Saved data entries:
§ §
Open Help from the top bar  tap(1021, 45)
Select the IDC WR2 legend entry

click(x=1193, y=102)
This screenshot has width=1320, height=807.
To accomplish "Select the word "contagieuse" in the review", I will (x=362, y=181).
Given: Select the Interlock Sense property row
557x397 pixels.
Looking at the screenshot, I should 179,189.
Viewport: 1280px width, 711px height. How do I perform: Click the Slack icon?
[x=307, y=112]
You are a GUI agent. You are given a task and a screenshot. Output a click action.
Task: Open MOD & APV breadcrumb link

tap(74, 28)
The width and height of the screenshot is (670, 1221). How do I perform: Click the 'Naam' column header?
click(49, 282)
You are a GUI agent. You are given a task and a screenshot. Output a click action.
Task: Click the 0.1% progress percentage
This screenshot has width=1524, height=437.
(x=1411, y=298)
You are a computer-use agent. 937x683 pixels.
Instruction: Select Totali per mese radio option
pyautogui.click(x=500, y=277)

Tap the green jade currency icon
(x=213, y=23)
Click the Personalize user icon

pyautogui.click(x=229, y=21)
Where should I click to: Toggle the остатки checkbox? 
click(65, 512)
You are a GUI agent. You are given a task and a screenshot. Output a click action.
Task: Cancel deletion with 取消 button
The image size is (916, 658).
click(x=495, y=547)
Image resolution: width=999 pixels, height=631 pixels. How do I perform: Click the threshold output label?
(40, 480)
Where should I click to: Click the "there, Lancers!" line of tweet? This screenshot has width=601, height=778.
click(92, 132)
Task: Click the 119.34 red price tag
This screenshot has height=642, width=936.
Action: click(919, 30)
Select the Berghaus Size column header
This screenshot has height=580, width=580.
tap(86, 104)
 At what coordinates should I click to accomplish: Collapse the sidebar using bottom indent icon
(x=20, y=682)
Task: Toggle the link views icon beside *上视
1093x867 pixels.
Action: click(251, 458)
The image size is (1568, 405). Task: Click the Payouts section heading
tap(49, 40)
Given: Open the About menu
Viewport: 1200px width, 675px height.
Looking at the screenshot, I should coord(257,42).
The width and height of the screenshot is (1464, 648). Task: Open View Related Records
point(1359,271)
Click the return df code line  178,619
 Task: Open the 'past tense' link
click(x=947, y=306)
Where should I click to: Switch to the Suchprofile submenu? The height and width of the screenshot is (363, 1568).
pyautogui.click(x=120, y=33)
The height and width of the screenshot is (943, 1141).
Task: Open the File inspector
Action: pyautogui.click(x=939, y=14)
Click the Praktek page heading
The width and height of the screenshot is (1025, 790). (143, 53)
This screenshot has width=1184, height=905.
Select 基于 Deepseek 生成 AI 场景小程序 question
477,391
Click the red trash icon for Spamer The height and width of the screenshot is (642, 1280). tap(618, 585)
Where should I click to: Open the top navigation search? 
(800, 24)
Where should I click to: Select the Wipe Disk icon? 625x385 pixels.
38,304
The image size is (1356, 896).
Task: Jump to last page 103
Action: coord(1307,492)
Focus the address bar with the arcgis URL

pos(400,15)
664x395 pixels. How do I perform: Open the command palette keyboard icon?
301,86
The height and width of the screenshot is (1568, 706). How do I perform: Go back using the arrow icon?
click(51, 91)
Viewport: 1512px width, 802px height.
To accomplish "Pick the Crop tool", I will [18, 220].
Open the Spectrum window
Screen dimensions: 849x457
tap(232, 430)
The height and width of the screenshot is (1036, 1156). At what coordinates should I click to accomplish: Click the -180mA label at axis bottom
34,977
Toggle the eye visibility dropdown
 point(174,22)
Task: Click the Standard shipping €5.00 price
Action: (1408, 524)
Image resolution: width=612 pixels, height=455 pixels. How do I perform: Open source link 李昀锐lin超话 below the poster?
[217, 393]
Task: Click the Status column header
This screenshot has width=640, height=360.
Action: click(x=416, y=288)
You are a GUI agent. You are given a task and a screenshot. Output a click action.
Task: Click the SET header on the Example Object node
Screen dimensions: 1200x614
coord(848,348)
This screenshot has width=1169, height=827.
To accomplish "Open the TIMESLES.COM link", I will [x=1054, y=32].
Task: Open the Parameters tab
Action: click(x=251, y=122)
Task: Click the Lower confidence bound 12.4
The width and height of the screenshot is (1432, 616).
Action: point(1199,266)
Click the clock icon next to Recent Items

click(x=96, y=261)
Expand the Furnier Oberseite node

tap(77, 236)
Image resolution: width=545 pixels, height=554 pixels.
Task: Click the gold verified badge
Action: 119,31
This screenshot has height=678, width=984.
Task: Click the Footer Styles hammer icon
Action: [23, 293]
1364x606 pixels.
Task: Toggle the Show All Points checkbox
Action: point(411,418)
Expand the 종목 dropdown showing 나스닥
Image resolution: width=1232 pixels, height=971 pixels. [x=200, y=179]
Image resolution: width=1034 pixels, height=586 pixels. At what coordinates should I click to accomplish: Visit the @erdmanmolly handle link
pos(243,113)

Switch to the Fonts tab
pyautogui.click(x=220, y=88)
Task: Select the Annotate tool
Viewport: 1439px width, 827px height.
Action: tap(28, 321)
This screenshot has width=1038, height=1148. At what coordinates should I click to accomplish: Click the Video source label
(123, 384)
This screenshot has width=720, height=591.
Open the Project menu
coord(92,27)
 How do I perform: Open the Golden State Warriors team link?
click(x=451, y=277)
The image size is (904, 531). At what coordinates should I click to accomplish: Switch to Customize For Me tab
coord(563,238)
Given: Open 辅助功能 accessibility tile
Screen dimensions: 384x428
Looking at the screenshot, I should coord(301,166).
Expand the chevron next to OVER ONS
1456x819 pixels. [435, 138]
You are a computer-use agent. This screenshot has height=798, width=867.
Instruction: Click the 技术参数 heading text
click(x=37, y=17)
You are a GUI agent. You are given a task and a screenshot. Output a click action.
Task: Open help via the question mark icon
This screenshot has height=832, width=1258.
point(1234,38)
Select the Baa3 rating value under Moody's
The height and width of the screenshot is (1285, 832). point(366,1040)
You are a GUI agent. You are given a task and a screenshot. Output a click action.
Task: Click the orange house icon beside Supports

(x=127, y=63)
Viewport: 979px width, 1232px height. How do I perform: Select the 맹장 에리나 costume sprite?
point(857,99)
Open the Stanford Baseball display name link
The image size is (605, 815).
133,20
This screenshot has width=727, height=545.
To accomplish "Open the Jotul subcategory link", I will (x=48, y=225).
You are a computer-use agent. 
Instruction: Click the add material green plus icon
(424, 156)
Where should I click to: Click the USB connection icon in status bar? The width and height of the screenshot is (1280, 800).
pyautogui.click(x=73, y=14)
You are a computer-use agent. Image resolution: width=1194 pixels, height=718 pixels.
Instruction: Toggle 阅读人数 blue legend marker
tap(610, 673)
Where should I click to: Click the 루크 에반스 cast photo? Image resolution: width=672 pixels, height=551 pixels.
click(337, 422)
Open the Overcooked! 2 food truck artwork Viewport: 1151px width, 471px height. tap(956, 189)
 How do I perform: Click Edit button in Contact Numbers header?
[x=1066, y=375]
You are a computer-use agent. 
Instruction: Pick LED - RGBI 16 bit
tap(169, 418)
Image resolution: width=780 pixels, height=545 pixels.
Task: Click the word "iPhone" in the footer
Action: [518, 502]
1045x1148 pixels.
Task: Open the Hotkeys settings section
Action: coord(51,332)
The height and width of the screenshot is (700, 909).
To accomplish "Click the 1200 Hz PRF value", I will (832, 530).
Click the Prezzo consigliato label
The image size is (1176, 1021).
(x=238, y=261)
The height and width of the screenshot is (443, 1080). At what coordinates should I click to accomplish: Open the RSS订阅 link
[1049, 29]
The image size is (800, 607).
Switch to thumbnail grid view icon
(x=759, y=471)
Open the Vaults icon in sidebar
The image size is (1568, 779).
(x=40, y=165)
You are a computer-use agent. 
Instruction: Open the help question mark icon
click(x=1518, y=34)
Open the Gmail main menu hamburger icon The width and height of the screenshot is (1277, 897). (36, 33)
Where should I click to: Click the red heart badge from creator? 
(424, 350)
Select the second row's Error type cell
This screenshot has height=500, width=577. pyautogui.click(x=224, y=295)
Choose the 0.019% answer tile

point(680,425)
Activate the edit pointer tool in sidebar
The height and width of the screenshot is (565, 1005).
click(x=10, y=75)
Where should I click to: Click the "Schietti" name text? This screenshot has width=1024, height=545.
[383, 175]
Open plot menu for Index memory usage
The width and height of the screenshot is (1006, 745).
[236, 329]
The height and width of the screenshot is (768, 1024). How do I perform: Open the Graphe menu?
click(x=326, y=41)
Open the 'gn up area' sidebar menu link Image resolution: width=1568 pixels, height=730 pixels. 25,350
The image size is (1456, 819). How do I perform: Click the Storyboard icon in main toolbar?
§ §
→ **Exercise requirements**
Would you copy, unchanged, the stretch of the records above that begins at the line containing "Instruction: Pick LED - RGBI 16 bit" and ends at the line containing "Click the Prezzo consigliato label", and only that?

→ **The answer**
Instruction: Pick LED - RGBI 16 bit
tap(169, 418)
Image resolution: width=780 pixels, height=545 pixels.
Task: Click the word "iPhone" in the footer
Action: [518, 502]
1045x1148 pixels.
Task: Open the Hotkeys settings section
Action: coord(51,332)
The height and width of the screenshot is (700, 909).
To accomplish "Click the 1200 Hz PRF value", I will (832, 530).
Click the Prezzo consigliato label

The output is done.